Celebrate People's History: The Dil Pickle Club
Artwork
Medium:
2 Color Offset Printed Poster
Date:
September 2009
Dimensions:
Artworks -
Height: 17"
Width: 11"
Description:
Poster is titled “The Dil Pickle Club." A blue and white poster where the left side of the image is entirely taken by a treehouse at the top of a tree. The title is at the top and there is text down the right side. There is more filling the bottom above the Celebrate People's History logo. Text reads: “1914—1933. A literary nightspot at the heart of the Chicago renaissance. Around the corner from Bughouse Square, down Tooker Alley, was Chicago’s radical nexus billed the Dil Pickle Club. Here, every openness on the road to anarchy was extolled through plays, dancing, readings, lectures, and heckling. The ringleaders asked, “Are you a nut about anything?”
“If so, Jack Jones and the Dil Pickle Club went looking for you.
“The Impresarios! Jack Jones, arsonist, bomb maker, and Wobbly. Jim Larkin, trade union leader and social activist, on the lam from Dublin. Slim Brundage, beatnik janitor and founder of the college of complexes.

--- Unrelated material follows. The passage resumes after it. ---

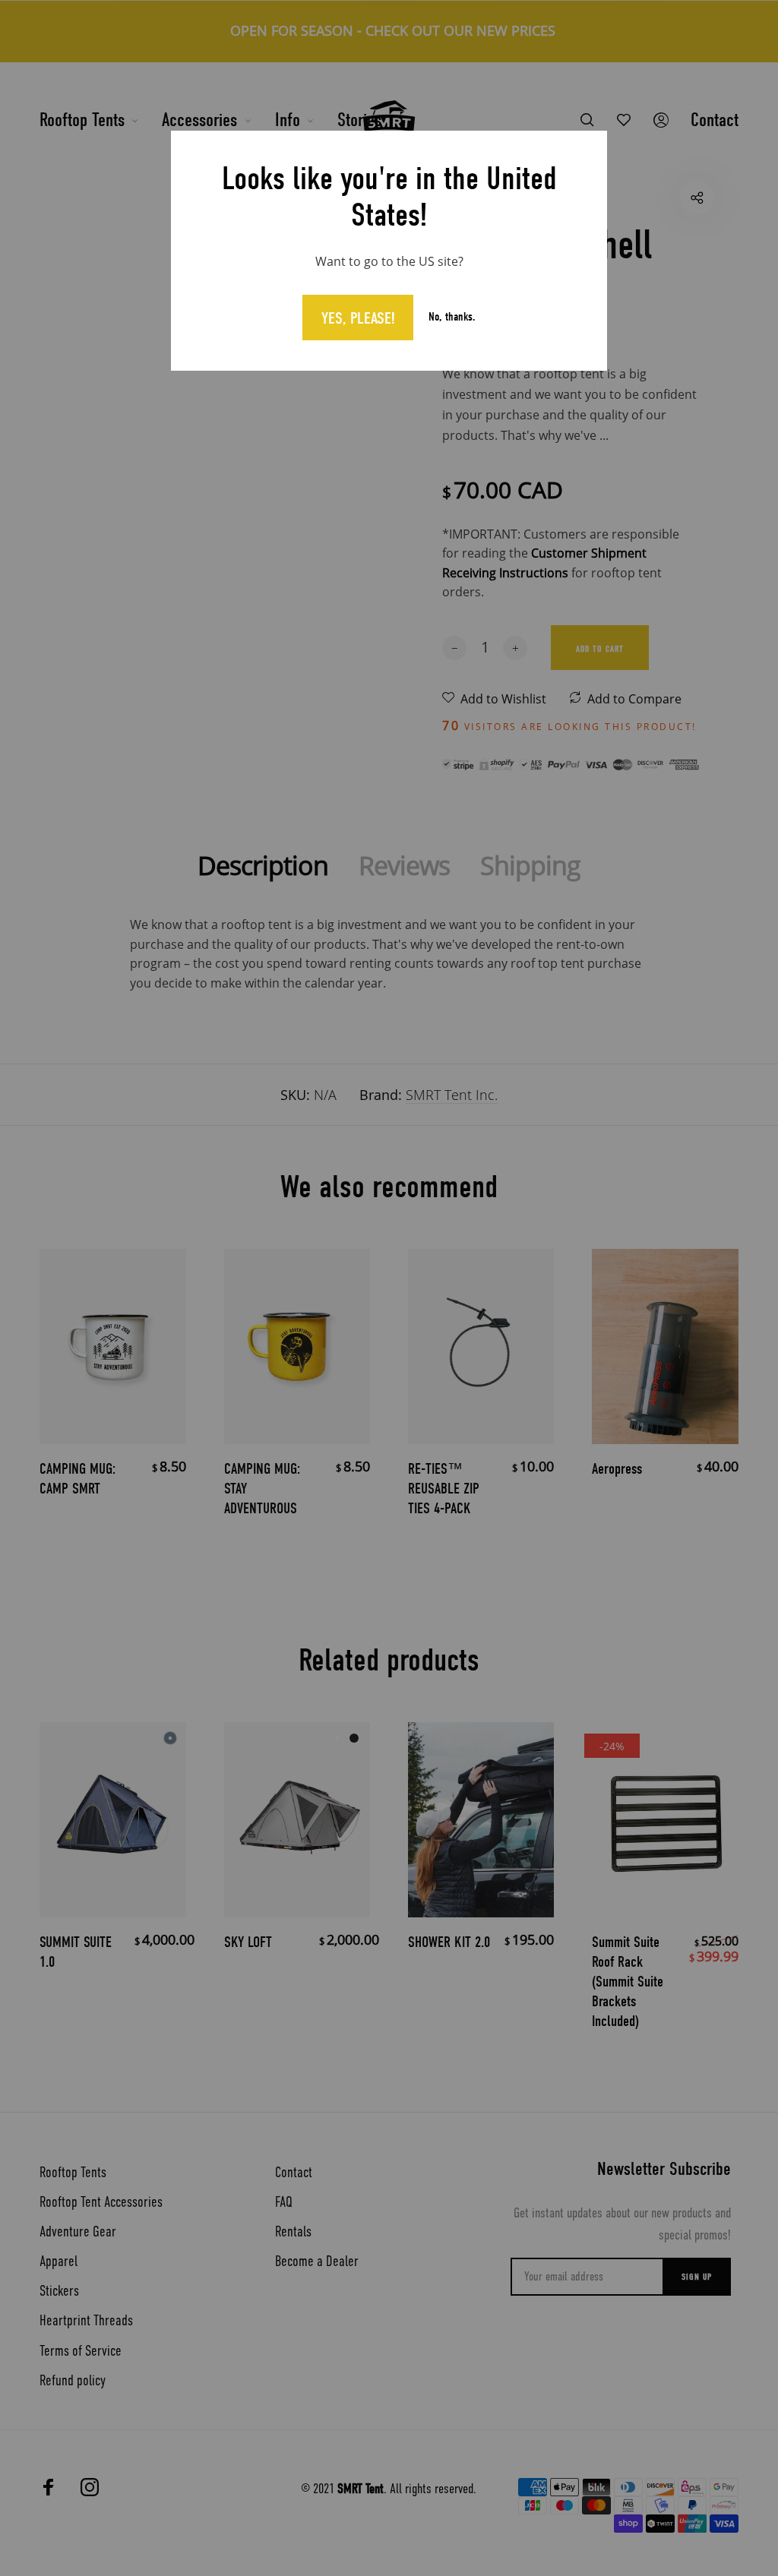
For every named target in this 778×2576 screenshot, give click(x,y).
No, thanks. (452, 317)
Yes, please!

Ben Reitman, clap doctor and lover to Emma Goldman.
“Home to hobohemians, newberry librarians, derelicts, ozone orators, poets, painters, journalists, sex workers, Wobblies, professors, lawyers, doctors, and earnest young husbands and wives.”
Historical Context:
The Celebrate People’s History posters are rooted in the do-it-yourself tradition of mass-produced political propaganda. These posters embody democracy, inclusion, and group participation in the writing and interpretation of the past. Unlike most political posters, the posters part of the Celebrate People’s History series tell the stories of the underdogs, those individuals and groups helping to move forward the collective struggle of humanity to create a more just world. For 20 years, over 130 different posters have been displayed on the streets of over a dozen cities representing over 150 artists and writers. The Celebrate People’s History Poster Series has been organized and curated by Josh MacPhee since 1998.